Despite his continuing support for the system itself, Goodhart was a late convert to the need to refine it and an important reason changes weren't made months earlier, according to a fellow academic, Tsang Shu-ki of Hong Kong Baptist University.

Tsang himself was peripherally involved in setting the Hong Kong dollar peg back in 1983 when he was with Standard Chartered Bank, and his research papers show he had been advocating for over a year the kind of currency purchase promise the HKMA undertook on Sept. 5.

Adviser/Lending Window -4: Learning From Others

Tsang said his proposal to the HKMA stemmed from visits he made to Argentina, Estonia and Lithuania in 1996 to study those countries' currency boards. But Goodhart, Tsang said, belittled the experiences of other economies, particularly smaller ones. "The idea that Hong Kong should learn from them is a little tough to swallow," said Tsang.

Indeed, Goodhart said in the interview that "Hong Kong is the grand-daddy of existing currency boards" and it doesn't have much to learn from the relative newcomers. But Goodhart also said that in initially rejecting the idea that the HKMA should make promises about intervention levels, there was a concern from within the HKMA that a too rigid currency board might kill off local currency foreign exchange trading altogether, undesirable for such a big money center. Further, Goodhart emphasized that his was just one of the voices in the debate, adding "I'm not a hired gun. I'm an academic."

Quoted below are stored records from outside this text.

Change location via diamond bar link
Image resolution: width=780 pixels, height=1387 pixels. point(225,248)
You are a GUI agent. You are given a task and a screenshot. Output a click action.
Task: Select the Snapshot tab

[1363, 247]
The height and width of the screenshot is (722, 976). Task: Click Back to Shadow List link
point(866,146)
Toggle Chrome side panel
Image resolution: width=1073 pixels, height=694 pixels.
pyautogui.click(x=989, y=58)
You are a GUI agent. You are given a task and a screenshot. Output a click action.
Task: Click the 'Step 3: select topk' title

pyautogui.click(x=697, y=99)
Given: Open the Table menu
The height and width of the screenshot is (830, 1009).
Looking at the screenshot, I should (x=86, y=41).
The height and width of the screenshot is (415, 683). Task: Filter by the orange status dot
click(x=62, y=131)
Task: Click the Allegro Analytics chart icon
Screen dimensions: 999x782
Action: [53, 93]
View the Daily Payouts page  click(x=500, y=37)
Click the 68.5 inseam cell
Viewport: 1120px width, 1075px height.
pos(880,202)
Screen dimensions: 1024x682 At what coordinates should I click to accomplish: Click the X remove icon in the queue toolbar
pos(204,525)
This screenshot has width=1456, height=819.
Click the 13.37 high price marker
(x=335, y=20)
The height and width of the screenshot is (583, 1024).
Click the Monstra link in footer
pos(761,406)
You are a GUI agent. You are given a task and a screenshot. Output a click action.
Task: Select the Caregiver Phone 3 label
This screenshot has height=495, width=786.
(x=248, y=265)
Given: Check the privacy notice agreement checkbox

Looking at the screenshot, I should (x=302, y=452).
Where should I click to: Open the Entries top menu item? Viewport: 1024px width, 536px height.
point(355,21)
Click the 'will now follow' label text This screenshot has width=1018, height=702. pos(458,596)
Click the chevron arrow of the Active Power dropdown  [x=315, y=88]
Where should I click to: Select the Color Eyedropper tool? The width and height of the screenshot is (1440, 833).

Yet the HKMA clearly relied a lot on Goodhart's advice, according to a report published by the quasi central bank last April. The report served to publicly reject the need for changes in the local monetary system and dismisses ideas - among them Tsang Shu-ki's - by saying decisions were "supported by Professor Goodhart."

Tsang said he differs with Goodhart over the core theory that a currency board system is a reinforcing circle: that interest rates will go up if a currency is sold, and that those higher rates will attract investment back into the currency, therefore keeping it pegged. Tsang said the view is anachronistic because there is actually a lag time before confidence is revived through higher interest rates.

"The high interest rates could be seen as a sign of weakness, not a sign of strength," according to Tsang.

Tsang's view is that arbitrage is the key for strength of any linked exchange rate system and the HKMA's currency purchase undertaking allows the quasi central bank to play banks off of each other and make them unwilling to trade outside of particular ranges.

The HKMA's new system works, for example, because a bank would have no takers if it offers to sell U.S. dollars for less than HK$7.7500, because that's the point where the HKMA promises it will always sell U.S. dollars. Tsang, however, said the system would be sturdier still if the purchase-promise went the other way too, with an official pledge to buy U.S. dollars.

The gold standard worked in a similar way, harnessing market forces to keep the rates in check, according to Tsang. It kept currencies in line because the purchase of the yellow metal could be arbitraged between currencies if exchanges moved out of line. Nobody talked about interest rates under the gold standard, he said.